People like to say that the Soviet Union wasn't communist. Fine, but it did try to eliminate markets in favor of central planning and it had to do it in a totalitarian structure. How would it have worked if it decentralized? Probably not at all, and it would have had to return to the market. Decentralization and planning usually requires some sort of unwieldy Parecon-like iterative scheme with indicative prices, etc, in other words just a slow, inefficient market.

Pretty much, which is why I think "decentralized planning" is crock.

argeiphontes
17th February 2014, 15:16
But it fills needs, because that's the only place profits come from.

Half-jokingly:

http://www.fool.com/quote/NYSE/dollar-general/DG/charts?source=itxwebtxt0000009

NGNM85
17th February 2014, 21:05
Which is what a lot of planning systems are, because when you start injecting democracy into the process you sacrifice efficiency. Not that it's always a bad thing, but I don't think that communism can win any efficiency arguments. You have to start looking at human and ethical justifications. (IMO of course.)

I would tend to agree with that, but it bears mentioning that; `efficiency', in the abstract, is fairly meaningless.
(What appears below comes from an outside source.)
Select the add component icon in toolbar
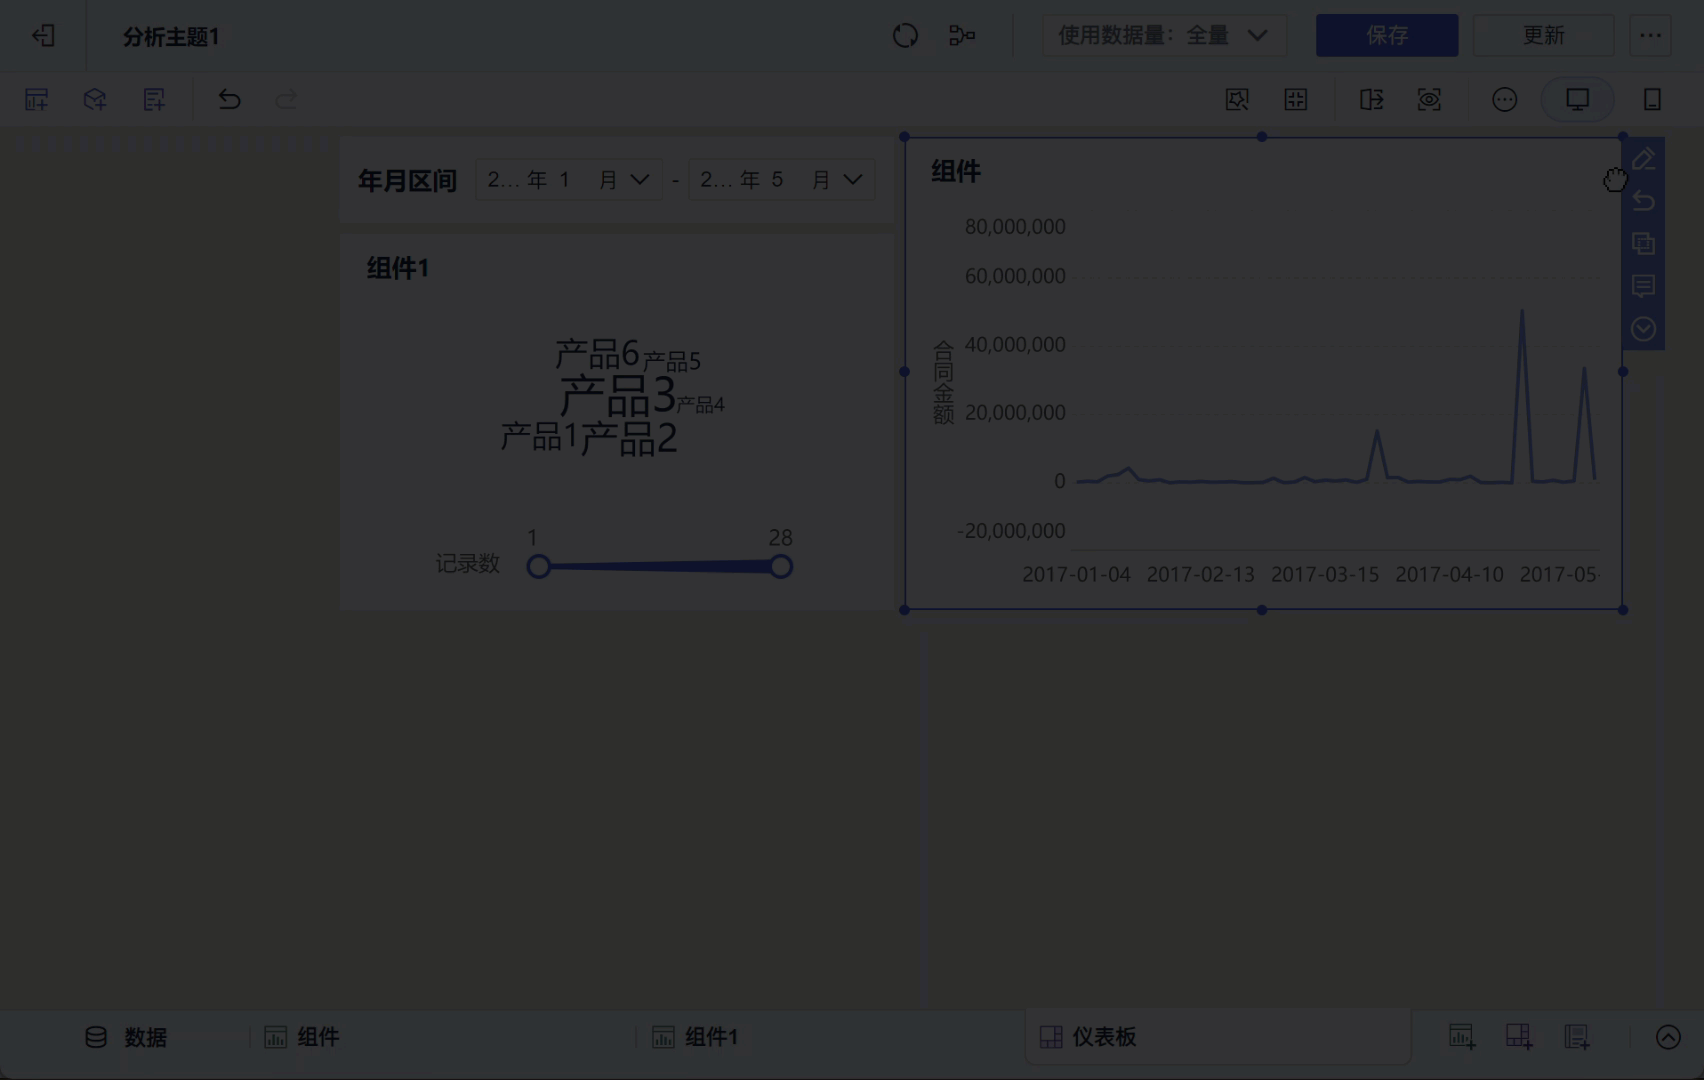The height and width of the screenshot is (1080, 1704). (36, 99)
What is it that corporations are efficient at doing? They are (admittedly) efficient at making a profit for their owners, or shareholders, at extracting surplus value. If that's your highest priority, and, in our society, as the capitalist class is the ruling class, the whole of society is structured around this end, then that's great. However, when it comes to meeting human needs, corporations are woefully inefficient. Of course, you alluded to this by mentioning the; `human...ethical justifications', it's just a personal pet peeve of mine as people, particularly in the mainstream media, always talk about the efficiency of corporations without bothering to mention what exactly it is they are so efficient at.

Bostana
17th February 2014, 23:12
\But it fills needs, because that's the only place profits come from.
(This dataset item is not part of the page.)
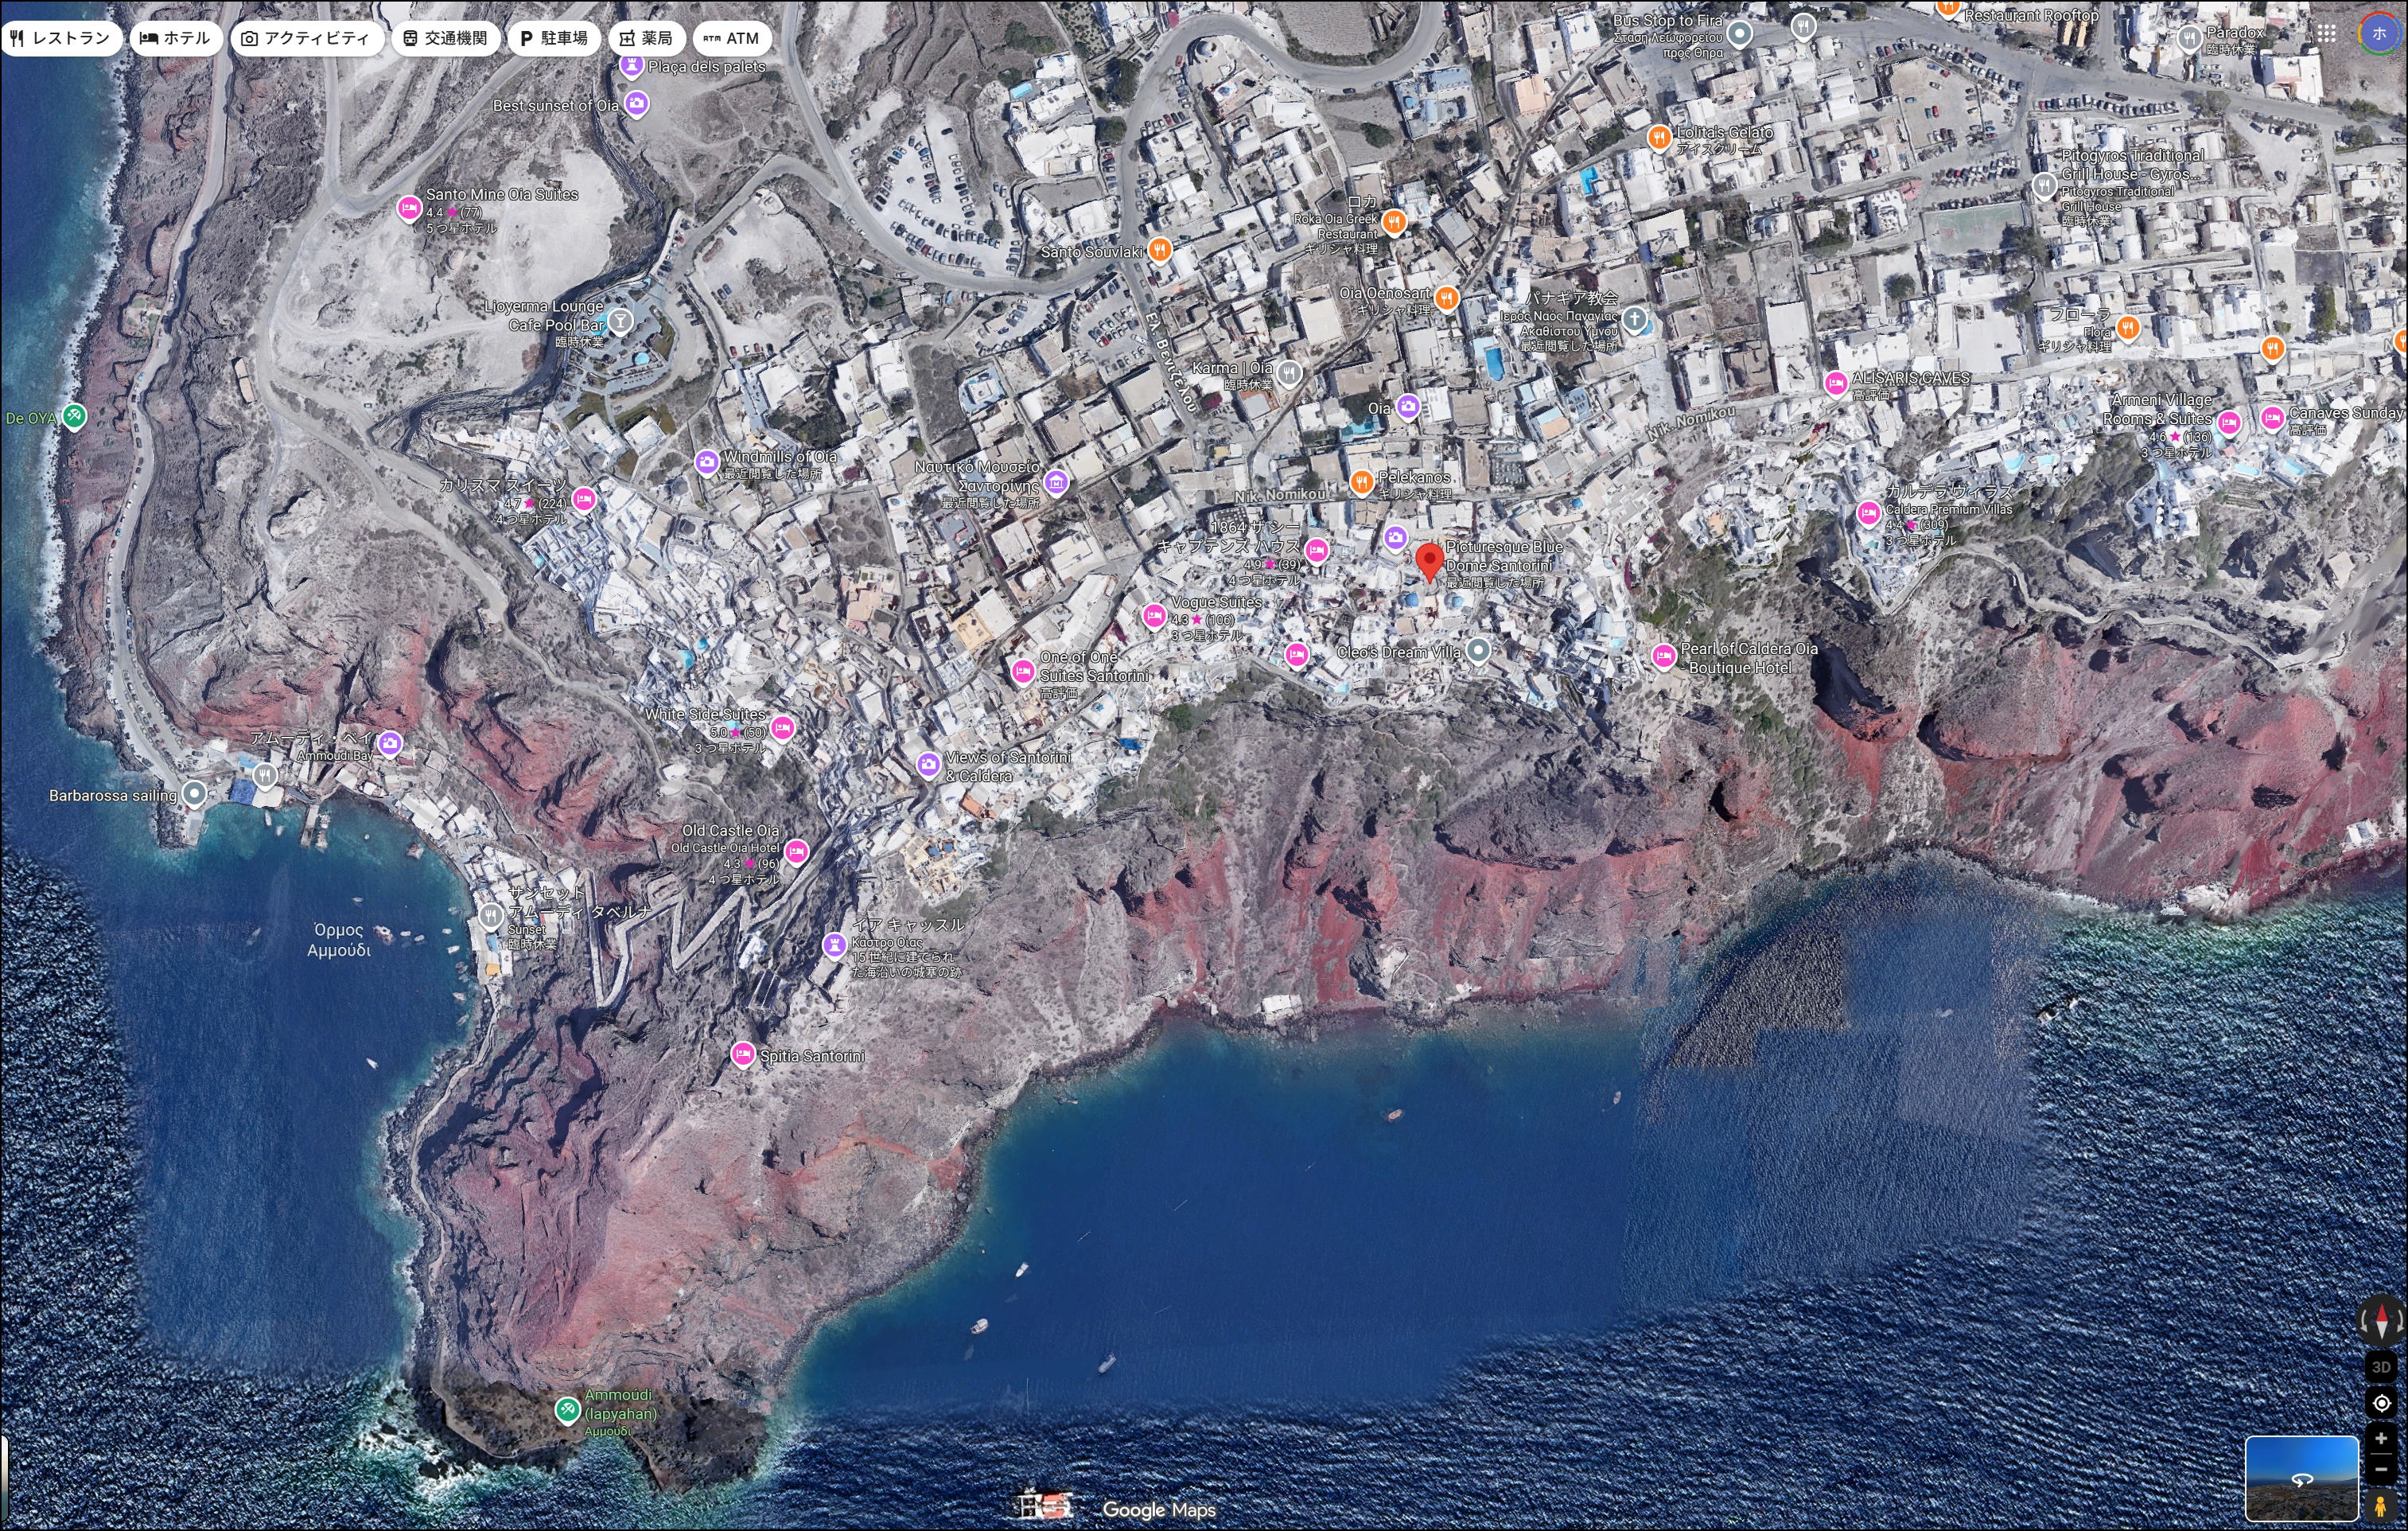This screenshot has width=2408, height=1531.
Task: Open the 360 photo thumbnail
Action: point(2301,1478)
Filling the needs of those who work in sweatshops? Or just the need of the upper-middle class western world and bourgeoisie
http://3.bp.blogspot.com/_L_H08tHAU2E/TQJ2UdriSNI/AAAAAAAAAAs/DZzEa7Mdztk/s1600/055Mattelfactory_468x310.jpg

liberlict
18th February 2014, 07:58
Filling the needs of those who work in sweatshops? Or just the need of the upper-middle class western world and bourgeoisie
http://3.bp.blogspot.com/_L_H08tHAU2E/TQJ2UdriSNI/AAAAAAAAAAs/DZzEa7Mdztk/s1600/055Mattelfactory_468x310.jpg

Shame china has been retarded by communist economics for so many years .. but they're on their way to being the next superpower since abandoning Maoism.

Schumpeter
23rd February 2014, 00:54
Filling the needs of those who work in sweatshops? Or just the need of the upper-middle class western world and bourgeoisie
http://3.bp.blogspot.com/_L_H08tHAU2E/TQJ2UdriSNI/AAAAAAAAAAs/DZzEa7Mdztk/s1600/055Mattelfactory_468x310.jpg

So where would you rather be there or living in fear of this if there is a bad harvest. Globalisation has lifted millions out of absoulte povery and has provided them with a stable income so they are no longer living in fear of starvation and utter destitution.

http://i.dailymail.co.uk/i/pix/2011/07/22/article-2017839-0D1DF69700000578-541_233x423.jpg

http://2.bp.blogspot.com/_eztJJHg57uM/TKnr4JuEQAI/AAAAAAAAD7E/75N_qiD0rLQ/s1600/great_famine_starve.jpg

liberlict
23rd February 2014, 08:10
I've met a few Chinese who lament the Sino drift to market-economy. I even met some who support the Tiananmen massacre. I'm not sure why it is really. One of my friends is a Chinese emigrant who came out here to have another child (him and his wife already had one). He says that he wouldn't go back to China for any money in the world, but he is pretty much a Maoist, and subscribes to a stagist theory of history.